The IJN and IJA both had the insignia on both wings (upper and lower) so why is the Hinomaru edited out of the photo that snautzer posted?


----------



## Wayne Little (Nov 2, 2014)

Odd that, the missing hinomaru... it is definitely a B5N2 Kate


----------



## Capt. Vick (Nov 2, 2014)

Maybe someone felt that since it was essentially a picture of someone dying they felt it deserved some anonymity. Note also the close cropping of the port one. Just a thought.


----------



## GrauGeist (Nov 2, 2014)

It actually looks like the photo was cropped in to give it better detail. Snautzer's photo shows the gunner in better detail, but there's a few things that look weird: the Hinomaru on the starboard wing is missing (as we know) and the number(?) on the cowling looks to be altered.
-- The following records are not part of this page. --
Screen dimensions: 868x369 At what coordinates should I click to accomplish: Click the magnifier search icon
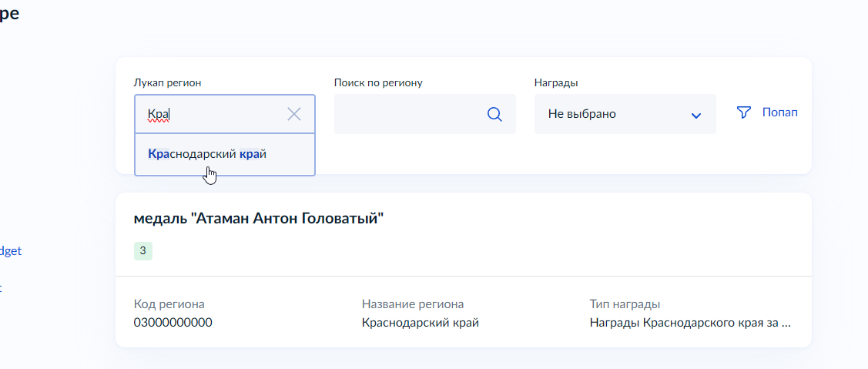tap(494, 114)
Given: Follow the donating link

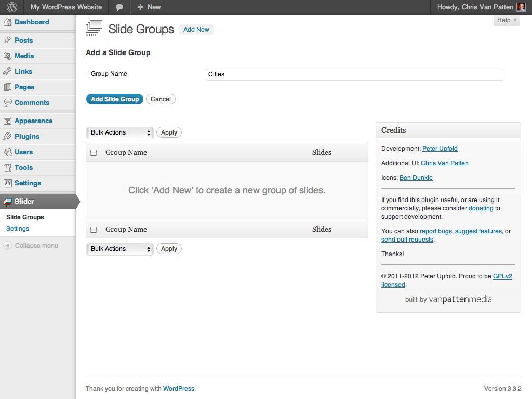Looking at the screenshot, I should (x=481, y=208).
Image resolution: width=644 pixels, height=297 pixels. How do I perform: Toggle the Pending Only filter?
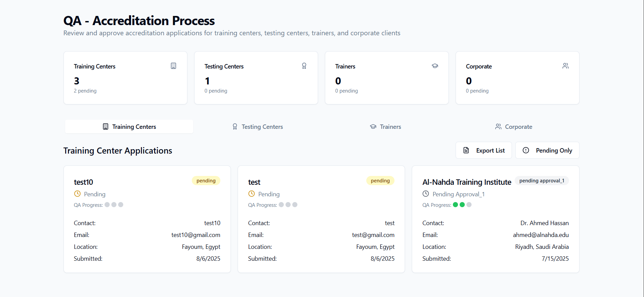click(547, 150)
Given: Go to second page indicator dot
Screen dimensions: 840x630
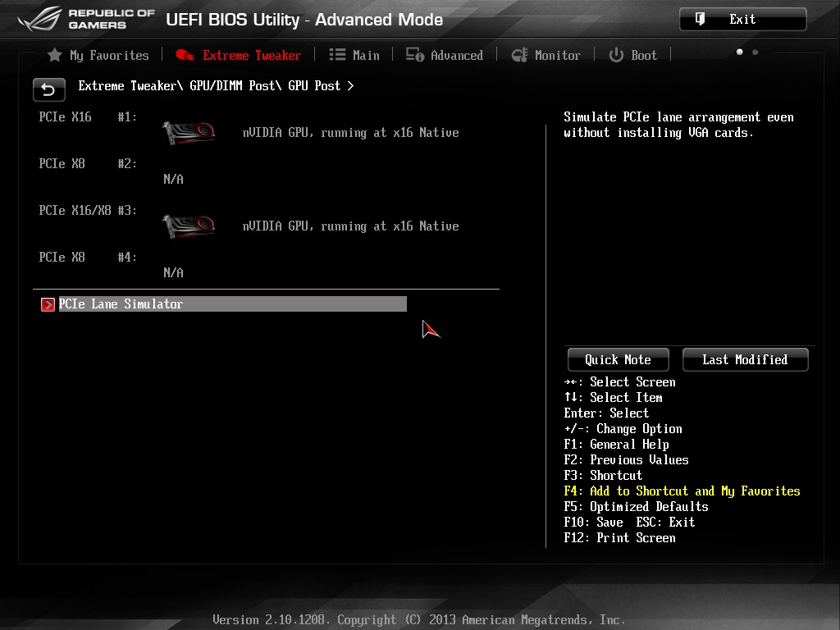Looking at the screenshot, I should pos(756,52).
Perhaps that's a trick of the pixels, but to me, it looks like it's been changed from a "4" in Wurger's photo to a "6" in Snautzer's photo.

Reactions: Friendly Friendly:
1 | Like List reactions


----------



## Shinpachi (Nov 2, 2014)

To avoid copyright?
Just my guess.


----------



## Wurger (Nov 2, 2014)

I think Sinpachi is right.


----------



## Wurger (Nov 2, 2014)

And enlarged areas with the engine cowling...


----------



## syscom3 (Nov 2, 2014)

Shinpachi said:


> To avoid copyright?
> Just my guess.



Photo's taken by the govt are not copyrightable.


----------



## Shinpachi (Nov 2, 2014)

Since there is a number 71 on the tail wing, the airframe is thought belonged to IJN carrier Zuiho.
Zuiho had 6 B5Ns and their main mission was reconnaissance being equipped with various cameras.
A local reseacher says the photo might have been taken by another B5N to be kept privately in the post war.

Just my guess

Reactions: Like Like:
1 | Like List reactions


----------



## Milosh (Nov 17, 2017)

Old thread, but if one looks at each wing they seem to be different colors.

Did the a/c have separate wings and the right wing is a replacement?

This might explain the missing Hinomaru.


----------